Fortsetzung der Politik der Bush-Regierung
Im September 2005 hatte ein aus drei Richtern bestehendes Gremium desselben Berufungsgerichts wie im Fall Al-Marri entschieden, der Präsident habe die Autorität, auch US-Bürger auf amerikanischem Grund und Boden zu arretieren und sie für unbegrenzte Zeit ohne Anklage wegsperren zu lassen. Der US Supreme Court weigerte sich nur deshalb, diese Entscheidung des Berufungsgerichts zu überprüfen, weil die US-Regierung Padilla nach dreieinhalb Jahren ungesetzlicher Haft schließlich doch eines Verbrechens anklagte.
Drei höchste Richter allerdings, Stephen Breyer, Ruth Bader Ginsburg und David Souter, befanden, das höchste US-Gericht hätte Padillas Fall dennoch verhandeln müssen. Es „betrifft eine Frage von grundsätzlicher Bedeutung für die Nation“, sagte Ginsburg.
Während Al-Marris Anwalt Jonathan Hafetz die Anklage gegen seinen Mandanten als „wichtigen Schritt zur Wiederherstellung der Herrschaft des Rechts (rule of law)“ begrüßte, bezeichnete Jonathan M. Freimann, Padillas Rechtsanwalt in New Haven, Al-Marris Überstellung vor ein ziviles Gericht „einen kalkulierten politischen Schritt zur Vermeidung einer Stellungnahme“ der US-Regierung vor dem höchsten Gericht.
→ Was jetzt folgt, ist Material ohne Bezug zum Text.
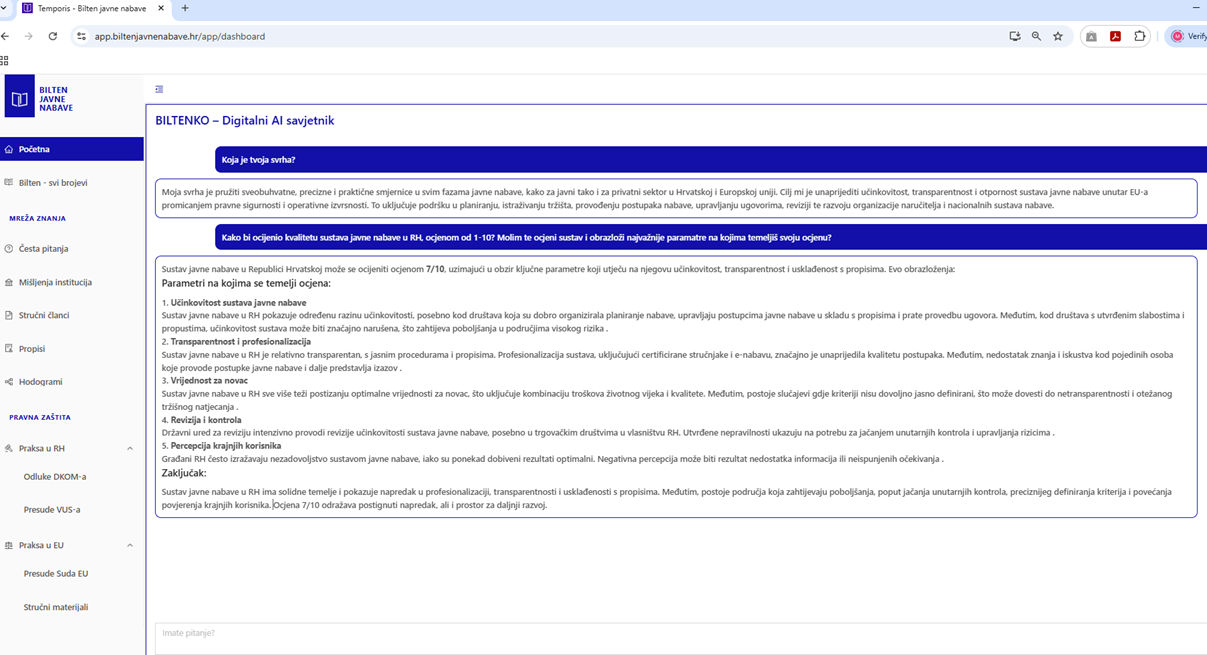The height and width of the screenshot is (655, 1207).
Task: Reload the page
Action: click(x=53, y=36)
Was die Bush-Administration mit Padilla getan hat, versucht die Obama-Regierung nun auch mit Al-Marri zu tun. Die Verlegung Al-Marris aus einem Militärgefängnis ist richtig. Der Versuch, den Fall vor dem US Supreme Court niederzuschlagen, ist es nicht“, sagte er.
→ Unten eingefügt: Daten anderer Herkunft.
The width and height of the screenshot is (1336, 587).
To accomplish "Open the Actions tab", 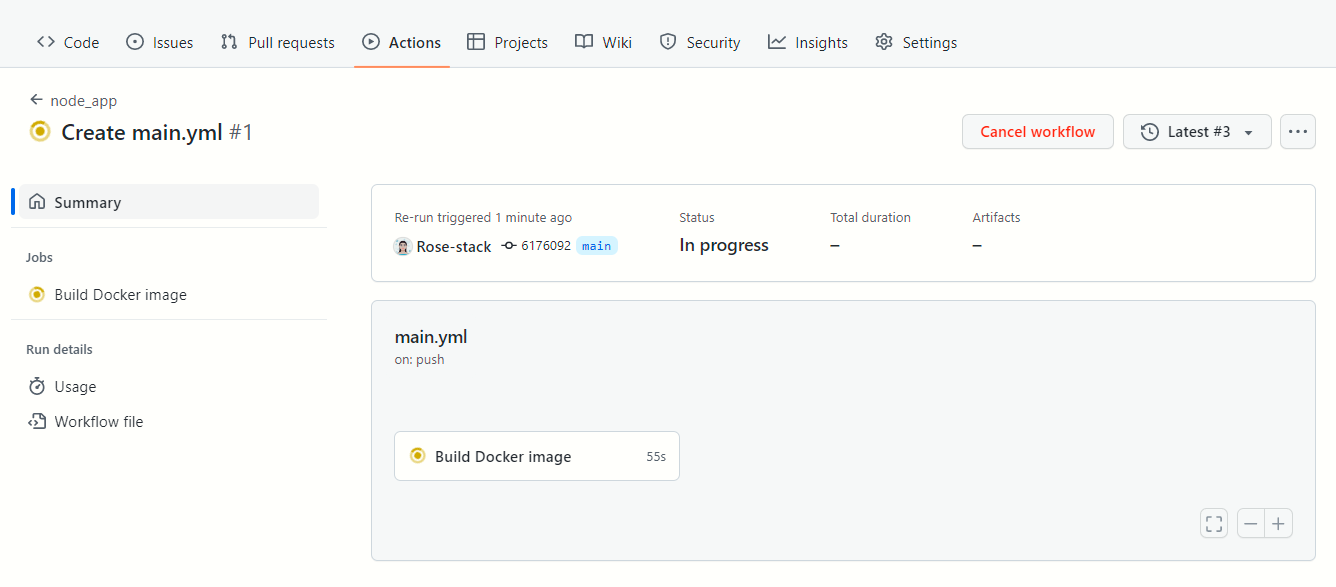I will (401, 42).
Wie seinerzeit die Bush-Administration will auch die Obama-Regierung offenbar ein Urteil des höchsten US-Gerichts verhindern, das feststellt, der US-Präsident habe nicht die Macht, Bürger und legale Bewohner der Vereinigten Staaten für unbegrenzte Zeit ins Gefängnis zu werfen und ihnen das Recht auf einen ordentlichen Prozess zu verweigern. Beobachter in den USA halten es für wahrscheinlich, dass die der politischen Rechten zuzuordnende Mehrheit des Supreme Court im Fall Al-Marri die gleiche Position einnehmen wird wie seinerzeit im Fall Padilla: dass sich das höchste US-Gericht also auf den von der US-Regierung angestrebten juristischen Kuhhandel einlassen und das von dieser nachträglich eingeleitete Strafverfahren als hinreichendes Argument akzeptieren wird, um über den zuvor erfolgten massiven Verfassungsbruch nonchalant hinwegzusehen.
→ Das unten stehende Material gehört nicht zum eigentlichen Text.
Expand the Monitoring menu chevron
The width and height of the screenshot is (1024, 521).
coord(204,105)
Die Position des Justizministeriums unter Präsident Barack Obama im Fall Al-Marri ist nur ein Glied in einer Kette ähnlicher Aktionen, mit denen die neue US-Regierung die Politik der Bush-Administration vor einer Überprüfung auf ihre Verfassungsmäßigkeit durch die US-Gerichtsbarkeit schützt. So hat die Regierung im Februar vollständig die Position der Bush-Administration übernommen, als sie die Klage von vier Personen erwiderte, die man sechs Jahre lang ohne Anklage im US-Gefängnis auf der Militärbasis Bagram in Afghanistan gefangengehalten hatte. Wie die Vorgängerregierung argumentierte nun auch die Obama-Administration, die Gefangenen hätten kein Recht, gegen ihre Inhaftierung vor US-Gerichten zu klagen (Gitmo: Alles bestens, Bagram-Gefängnis: Keine Änderungen).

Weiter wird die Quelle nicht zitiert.